→ WHAT YOU NEED TO DO:
Pick up the blog post on rereading books below and continue it from its last sentence.

>> BEGIN TEXT SECTION

As long as you have what it takes to get there, and are willing to push for it and keep at it, you can find some measure of recognition and adulation. Not everyone gets a medal, and not everyone gets the multi-million bestseller book deal, but that doesn't mean you can't celebrate the small victories you do achieve.

Saturday, May 8, 2010

The Case for a Reread

When I moved a little over a year ago, one of the challenges I didn't face was what to do with all my books. This had been an issue in moves past, but this time around it was much less so, because a few months prior I had finally given away a lot of the books on my shelves. I donated them to a library, and this was done to get the boxes out of my closet. At one point they had all been on shelves, but I had simply run out of room.

I also realized I was probably not going to get around to rereading most of them. Not because they weren't good books, because they were, but simply because they weren't really books I was going to re-read anytime soon. Eventually, yes, but in the meantime they were taking up space, and with a few exceptions when the time comes I'm sure I can find them in a library or used book store all over again.

I did hold on to my collection of Stephen King books, but I confess that at one point I belonged to that "King book of the month" thing. Not quite as bad as some other things I could confess to, sure, but I still feel a little foolish about it. Most of those I won't reread any time soon either, but there are two exceptions.

That there are only two is not a reflection on my fondness for the author. Truth is, most of the things I read get read once and then shelved. Part of that is just that I remember the plot for them, and so I won't get more than thirty pages in before everything clicks into place. With the mysteries I like to read, that takes away some of the joy. (I say this as someone who skips ahead to the end of the book, but that's different.) Part of it is just sheer voraciousness on my part, reading lots of different genres and authors and subjects.

Which means that I have no shortage of new books to read. So why go back at all, then, to something I've already read?

The short answer is that some books are just so complex, they require a reread. This is why 'The Stand" is on my list of books to go through again this summer. It's been far too many years since I read it last, and I think this is the summer to amend that. It's also why every few years or so I drag Tolkien, or Herbert, back off my shelves (or the library shelves) and read through stories I am quite familiar with already.

>> END TEXT SECTION
>> BEGIN RECORDED INFORMATION

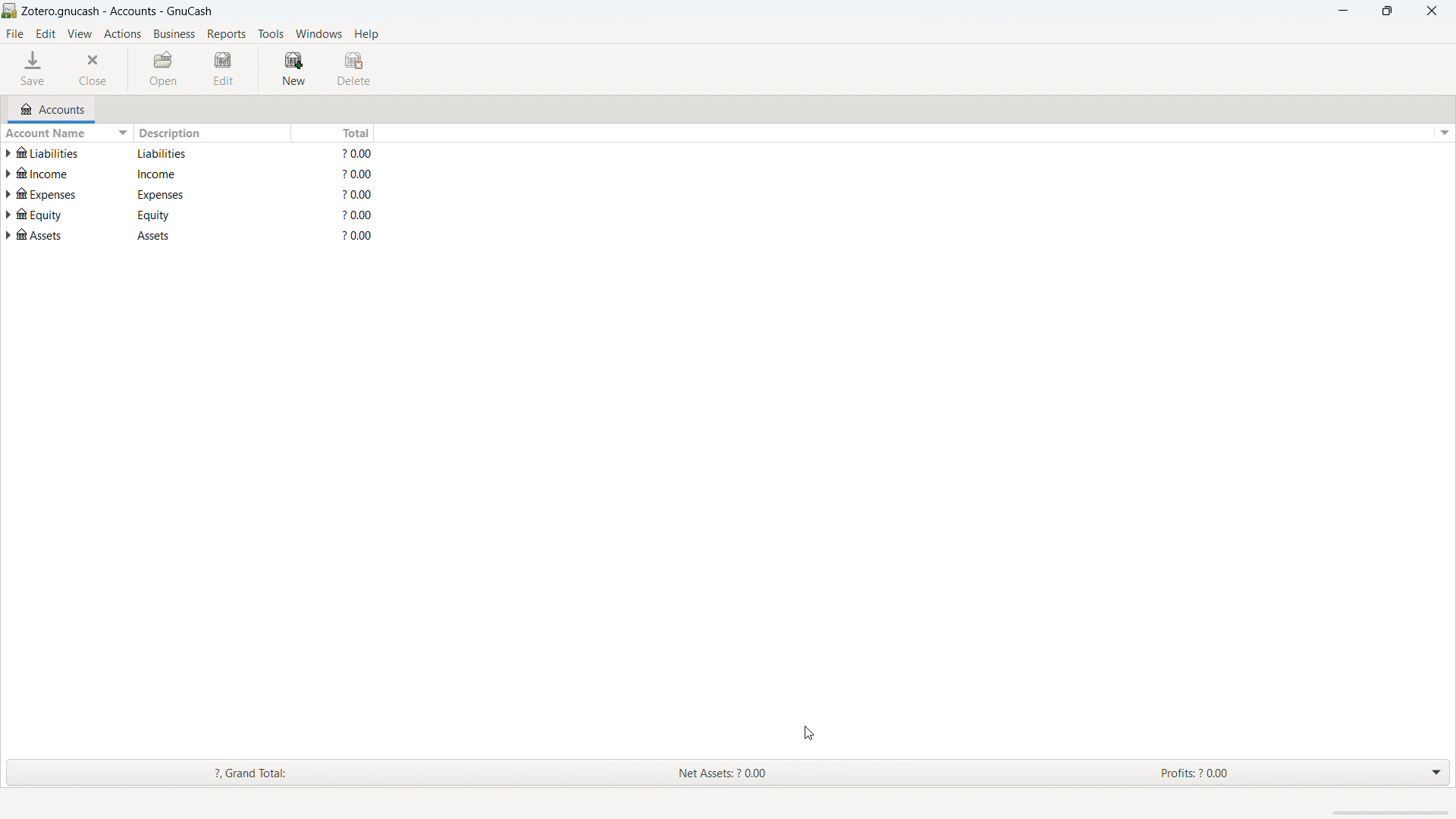 This screenshot has height=819, width=1456. Describe the element at coordinates (172, 178) in the screenshot. I see `description` at that location.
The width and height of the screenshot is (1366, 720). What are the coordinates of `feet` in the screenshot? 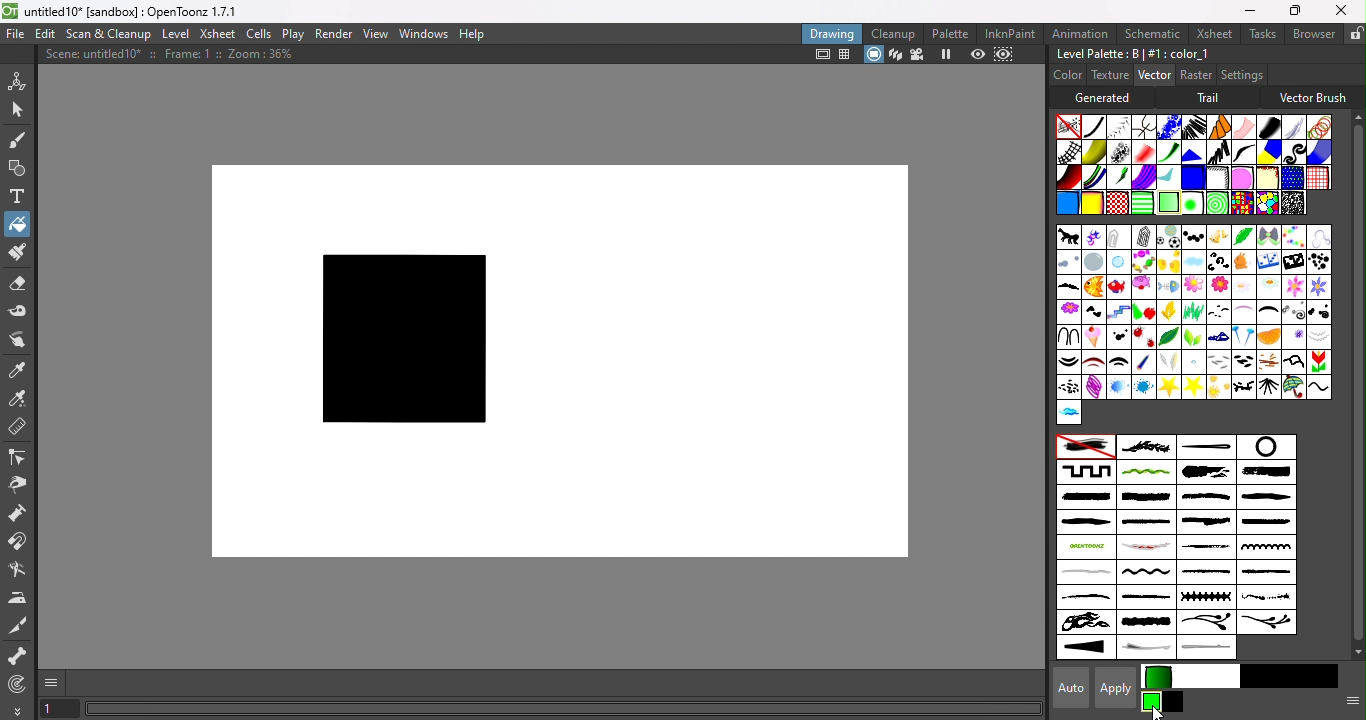 It's located at (1094, 313).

>> END RECORDED INFORMATION

→ RESULT FOR THIS TASK:
That familiarity is also a part of it. While reading new books by favorite authors reunites me with their voice and mannerisms, it's not quite the same as stepping back into a favorite story by a favorite author. The first is like reconnecting with an old friend, the second is like reconnecting with an old friend in the places you used to hang out, sort of recapturing the past. Of course, it's never quite the same because you're in a different place than you were then (which is why nostalgia only goes so far), but it's close enough to provide a certain kind of pleasure you just can't get anywhere else.

Which is why some books will always be on my reading list, no matter how many times I've been through them. Sure, I'll continue to read new things, yet it's comforting to know that, should I ever come up empty at the local library - only because my local branch is quite small - there's something waiting for me at home.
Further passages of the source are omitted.